A far ancora peggio dei borbone che pure si accanirono vergognosamente affinché su quel battaglione di giovani eroi cadesse una vera e propria damnatio memoriae, ci sono riusciti solo i vari enti municipali che si sono succeduti negli ultimi duecento anni : a distanza di oltre due secoli le spoglie di Cirillo e degli altri martiri del 1799 infatti ancora abbandonate nell’oscuro sacrario, consumate dagli elementi e dall’oblio, ben celate a tutti quei napoletani che dovrebbero frequentemente ricordare il sacrificio di medici, giuristi, letterati, vescovi, giornalisti, sacerdoti, ingegneri, professori, scrittori, editori e altri uomini di scienza e di cultura per quel sogno di libertà, di giustizia, di eguaglianza, di civiltà infrantosi sulla forca, sotto la ghigliottina e nel cannibalismo della plebe.
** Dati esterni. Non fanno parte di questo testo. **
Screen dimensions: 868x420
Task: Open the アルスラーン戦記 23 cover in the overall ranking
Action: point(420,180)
Come infatti tutti certamente sanno , la sterminata folla che seguiva le esecuzioni con eccitazione bestiale si accaniva sui corpi delle vittime dopo l’esecuzione, facendoli letteralmente a pezzi, e i brandelli di organi venivano poi mangiati. Per frenare la ferinità del popolino (peraltro già emersa in altre occasioni) i Frati dei Bianchi della Giustizia scrissero più volte al re, supplicandolo di impedire che i cadaveri restassero sul patibolo senza protezione.
In attesa che magari qualche amministratore pubblico degno di questo nome si prenda la briga di restituire a quei protagonisti della storia di Napoli il posto che meritano e che, in parte, gli hanno già restituito gli storici, e i loro resti trovino finalmente il giusto spazio in un adeguato pantheon cittadino, oggi non rimane altro che ricordare Domenico Cirillo , come uno dei più illustri scienziati e martiri dell’Illuminismo napoletano. In lui la scienza e la coscienza civile si unirono in modo indissolubile. Fu un uomo di ragione e di alto significato morale poiche difese la sua scelta di restare fedele alla verità, anche quando la verità conduce al sacrificio.
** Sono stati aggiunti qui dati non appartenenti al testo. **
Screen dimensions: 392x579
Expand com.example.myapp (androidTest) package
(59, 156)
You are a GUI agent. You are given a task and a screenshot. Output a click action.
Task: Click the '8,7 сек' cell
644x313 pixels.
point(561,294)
Del grande uomo , medico e botanico oggi resta nella nostra città solo quel busto conservato nel Museo delle arti sanitarie di Napoli (a pochi passi da quello di Ferdinando IV) e soprattutto il bel ritratto realizzato da Angelica Kauffmann tra il 1782 e il 1784 e custodito nel Museo di San Martino di Napoli, nel quale la pittrice svizzera ha fissato i tratti salienti di uomo che seppe essere umile nella sua oggettiva superiorità e fin troppo grande nella scelta di stare sino alla fine dalla parte degli ultimi. Quella stessa plebe che avrebbe poi festeggiato la sua morte con canti e balli.